Ironically SABC News kept playing promos saying "SABC News - Africa's news leader" - but the channel and its coverage was nowhere while global attention was focused on South Africa as one of the richest collections of early-human fossils ever found were hauled out of an African cave and showcased to the media.
Both eNCA and ANN7 as 24-hour TV news channels instantly and constantly had experts on hand, interviewed analysts and had anchors and reporters on the scene and at the press conference at Maropeng known as the Cradle of Mankind.
The SABC had ... none - no experts and no live coverage as both channels around it on DStv had wall-to-wall coverage of the dramatic and very newsworthy discovery.
"It is historic for South Africa," said ANN7.
"It's a major discovery," said eNCA.
At the exact same time, SABC News with anchor Elvin Presslin had nothing. While SABC News ironically kept playing promos in-between taped news inserts of other news, saying "When news breaks, we've got you covered".
The absence of Homo naledi coverage or any live coverage of deputy president Cyril Ramaphosa's speech on SABC News and the massive announcement was a shocking and visceral lapse to South African viewers of how dramatically the SABC failed on Thursday morning to cover a major event of national importance and international importance happening in South Africa.
Even by 12:00 on Thursday SABC News only had 18 seconds of Homo naledi news as a headline story read from the studio, followed by a very brief 2 minute story with Elvin Presslin just reading the prompter, before moving on to other news.
Meanwhile eNCA and ANN7 at 12:00 on Thursday continued with wall-to-wall live coverage and multiple live interviews, on location, with Joanne Joseph for eNCA and Peter van Onselen at ANN7 both reporting live from Maropeng.
The SABC left viewers flabbergasted and media rivals wondering about why the SABC's head of news Jimi Matthews decided not to devote more SABC News resources and coverage to the story.
SABC reporter Njanji Chauke was actually there but barely seen. He did report live eventually at 13:04 for a precious few minutes on SABC News from inside the by then empty auditorium - and with no interviews with any experts or analysts- while eNCA and ANN7 kept doing much longer live coverage and interviewing experts on location.
On CNN International (DStv 401) correspondent David McKenzie filed a brilliant story with great visuals and interviews - longer, better and more comprehensive than anything the SABC did.
South Africa's Debora Patta likewise did an incredible story for America's CBS Evening News, seen in South Africa on Sky News (DStv 402) with on location interviews and wonderful footage.
NBC's story, using visuals from National Geographic, and reported by Hallie Jackson for NBC Nightly News, seen on CNBC Africa (DStv 410), focused on the 6 cave diving women scientists who made did the painstaking excavation.
The SABC and SABC News showed a shocking lack of any rolling, in-depth Homo naledi coverage, while eNCA and ANN7 both brimmed for hours with experts, scientists, officials, archeologists and even the cave adventurers who discovered the bones originally and alerted the authorities, all being interviewed.

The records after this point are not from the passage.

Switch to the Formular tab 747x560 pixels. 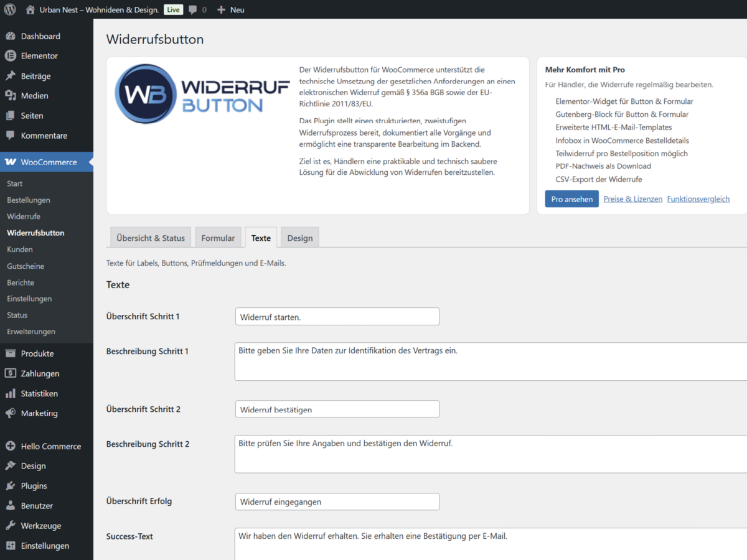tap(218, 238)

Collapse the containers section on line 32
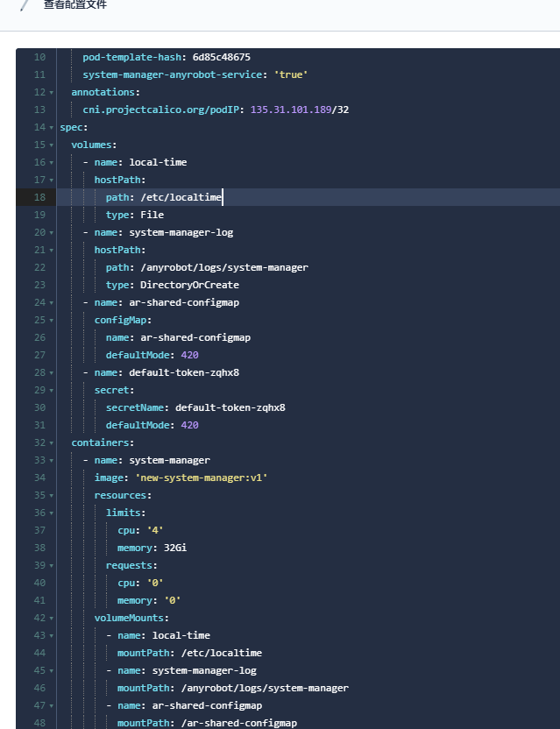52,442
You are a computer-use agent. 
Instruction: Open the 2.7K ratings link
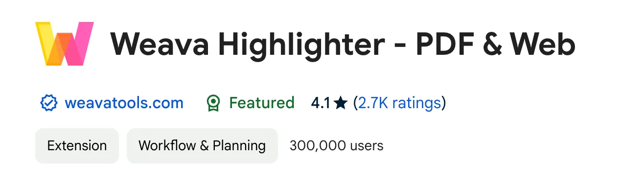point(400,103)
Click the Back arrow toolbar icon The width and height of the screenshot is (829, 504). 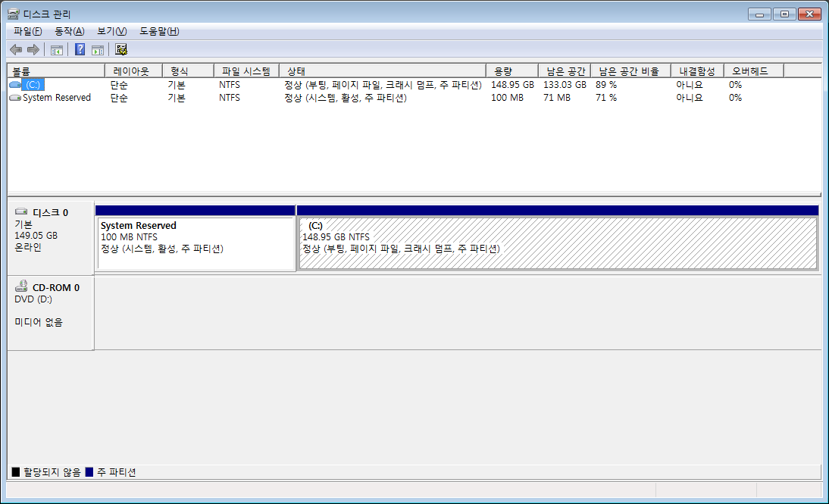point(16,50)
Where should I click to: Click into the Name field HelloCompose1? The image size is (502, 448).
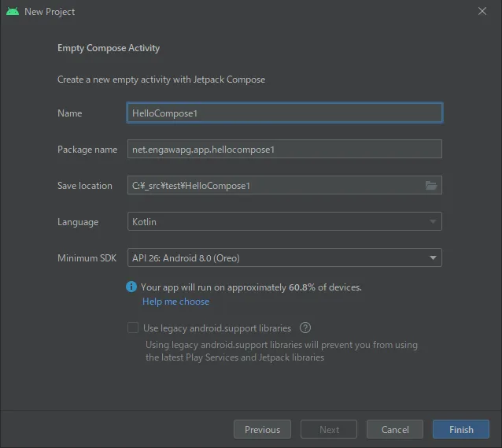(284, 113)
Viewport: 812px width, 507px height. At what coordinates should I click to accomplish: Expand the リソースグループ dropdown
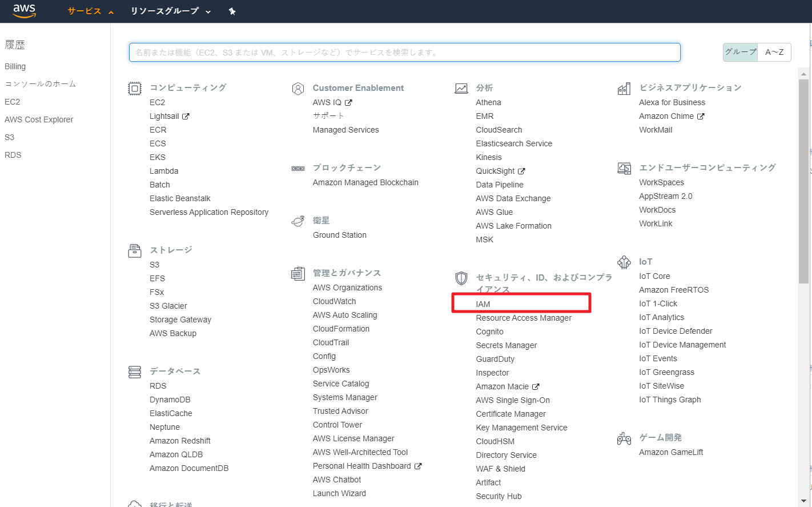pos(170,11)
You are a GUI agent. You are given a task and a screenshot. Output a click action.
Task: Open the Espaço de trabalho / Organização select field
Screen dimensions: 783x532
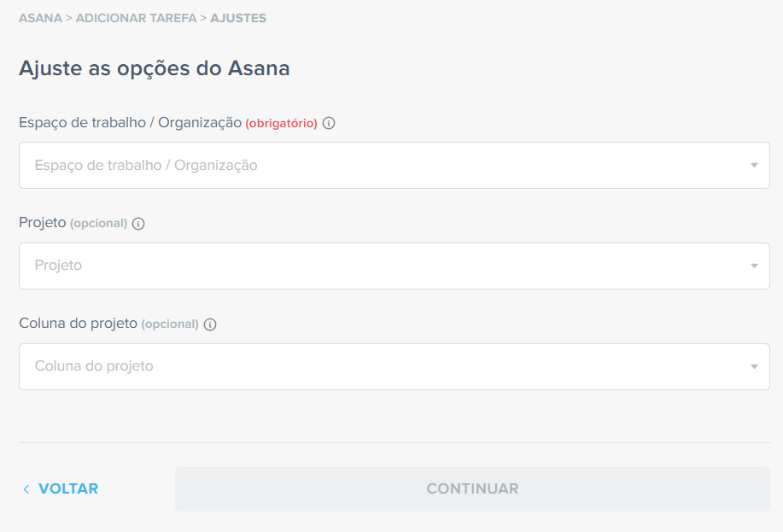394,166
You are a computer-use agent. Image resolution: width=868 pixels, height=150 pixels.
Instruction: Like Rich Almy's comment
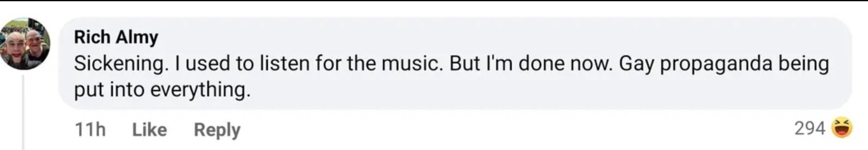tap(149, 130)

The Homo naledi lack of coverage was a real-time, on-air embarrassment of the highest degree for the SABC, the SABC News division and its SABC News channel seen across Africa.
The SABC's controversial and famously matricless Hlaudi Motsoeneng keeps saying that the SABC will and must be telling "good news stories".
Yet the South African public broadcaster's news division completely dropped the ball with no live coverage and very little TV news coverage on Thursday of possibly the biggest "good news" story coming out of Africa and South Africa in 2015 and which instantly made world wide news from CNN to The New York Times.
Here was a legitimate and important good news story with great significance to tell and cover live, with incisive reporting, yet the SABC did nothing - while scientists, archeologists, the deputy president and several other experts were on hand and ready to talk about the hugely important and interesting discovery in South Africa.
Carte Blanche on M-Net will cover the huge news on Sunday evening at 19:00 on M-Net (DStv 101), with Joy Summers producing and with Derek Watts as presenter. Carte Blanche will report on the extraordinary scientific discovery of the new species of human and tell the remarkable tale of the two extreme cavers' discovery of Homo naledi.